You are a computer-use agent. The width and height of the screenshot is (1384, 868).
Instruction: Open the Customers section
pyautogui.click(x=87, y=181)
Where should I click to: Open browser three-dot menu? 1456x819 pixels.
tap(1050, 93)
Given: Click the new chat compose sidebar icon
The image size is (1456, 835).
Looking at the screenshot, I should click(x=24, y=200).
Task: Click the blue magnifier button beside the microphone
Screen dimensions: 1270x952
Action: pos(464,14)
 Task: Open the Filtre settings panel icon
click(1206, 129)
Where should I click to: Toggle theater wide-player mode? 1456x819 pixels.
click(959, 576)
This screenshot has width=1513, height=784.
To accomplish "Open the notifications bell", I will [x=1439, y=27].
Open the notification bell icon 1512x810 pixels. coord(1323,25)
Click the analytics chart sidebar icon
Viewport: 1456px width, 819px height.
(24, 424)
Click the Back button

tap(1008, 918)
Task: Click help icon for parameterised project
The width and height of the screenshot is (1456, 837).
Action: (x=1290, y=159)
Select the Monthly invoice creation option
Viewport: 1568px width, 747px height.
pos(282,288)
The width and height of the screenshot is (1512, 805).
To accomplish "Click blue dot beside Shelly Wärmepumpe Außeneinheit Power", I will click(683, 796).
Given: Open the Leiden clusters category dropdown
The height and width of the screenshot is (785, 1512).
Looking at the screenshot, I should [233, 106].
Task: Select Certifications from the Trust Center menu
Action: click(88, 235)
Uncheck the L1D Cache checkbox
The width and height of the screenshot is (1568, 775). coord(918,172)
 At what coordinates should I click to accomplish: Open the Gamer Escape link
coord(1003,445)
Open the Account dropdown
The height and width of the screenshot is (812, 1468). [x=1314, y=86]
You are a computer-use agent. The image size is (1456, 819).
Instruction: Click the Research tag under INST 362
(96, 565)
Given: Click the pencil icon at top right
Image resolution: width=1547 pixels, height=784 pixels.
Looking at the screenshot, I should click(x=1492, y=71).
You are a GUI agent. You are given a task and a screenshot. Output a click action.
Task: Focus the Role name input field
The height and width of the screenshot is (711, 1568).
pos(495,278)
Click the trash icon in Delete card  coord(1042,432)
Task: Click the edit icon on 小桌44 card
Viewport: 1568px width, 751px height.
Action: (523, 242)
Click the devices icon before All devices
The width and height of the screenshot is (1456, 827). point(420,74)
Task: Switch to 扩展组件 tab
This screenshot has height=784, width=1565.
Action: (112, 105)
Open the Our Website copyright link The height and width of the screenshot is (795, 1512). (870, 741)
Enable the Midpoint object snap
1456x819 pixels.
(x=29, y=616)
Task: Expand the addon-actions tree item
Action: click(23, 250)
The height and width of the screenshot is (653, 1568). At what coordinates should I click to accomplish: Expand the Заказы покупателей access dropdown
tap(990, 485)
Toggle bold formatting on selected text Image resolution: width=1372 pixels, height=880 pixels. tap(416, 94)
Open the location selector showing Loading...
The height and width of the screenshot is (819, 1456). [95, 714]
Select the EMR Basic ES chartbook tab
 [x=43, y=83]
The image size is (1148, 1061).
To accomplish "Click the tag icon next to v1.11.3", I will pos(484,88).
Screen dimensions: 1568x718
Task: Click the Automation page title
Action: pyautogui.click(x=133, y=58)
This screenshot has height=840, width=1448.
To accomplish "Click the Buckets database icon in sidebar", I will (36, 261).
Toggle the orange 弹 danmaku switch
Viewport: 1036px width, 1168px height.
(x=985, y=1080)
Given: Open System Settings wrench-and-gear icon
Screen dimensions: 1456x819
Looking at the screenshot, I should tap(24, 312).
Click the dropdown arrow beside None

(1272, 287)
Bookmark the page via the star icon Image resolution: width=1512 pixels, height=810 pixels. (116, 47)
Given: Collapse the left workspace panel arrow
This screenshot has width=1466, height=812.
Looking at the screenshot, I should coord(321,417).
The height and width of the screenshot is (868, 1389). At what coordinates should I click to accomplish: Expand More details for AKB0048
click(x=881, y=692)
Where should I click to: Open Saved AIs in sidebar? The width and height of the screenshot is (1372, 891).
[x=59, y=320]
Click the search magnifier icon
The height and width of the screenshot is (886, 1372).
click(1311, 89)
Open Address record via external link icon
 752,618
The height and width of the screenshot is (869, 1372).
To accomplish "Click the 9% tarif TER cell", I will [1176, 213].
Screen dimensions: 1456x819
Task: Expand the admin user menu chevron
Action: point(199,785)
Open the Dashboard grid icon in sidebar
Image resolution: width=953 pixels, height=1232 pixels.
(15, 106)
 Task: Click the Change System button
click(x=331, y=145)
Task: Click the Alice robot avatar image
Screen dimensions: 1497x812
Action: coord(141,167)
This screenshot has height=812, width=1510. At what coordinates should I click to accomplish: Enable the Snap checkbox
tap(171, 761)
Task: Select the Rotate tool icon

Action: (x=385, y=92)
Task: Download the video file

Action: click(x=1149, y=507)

Task instructions →
For the listing above, print only the lines starting at the line containing "At what coordinates should I click to accomplish: Open" and ending at the line containing "You are a GUI", exactly, both included.

Solution to the exercise →
 At what coordinates should I click to accomplish: Open the Gamer Escape link
coord(1003,445)
Open the Account dropdown
The height and width of the screenshot is (812, 1468). [x=1314, y=86]
You are a computer-use agent. The image size is (1456, 819).
Instruction: Click the Research tag under INST 362
(96, 565)
Given: Click the pencil icon at top right
Image resolution: width=1547 pixels, height=784 pixels.
Looking at the screenshot, I should click(x=1492, y=71).
You are a GUI agent. You are given a task and a screenshot. Output a click action.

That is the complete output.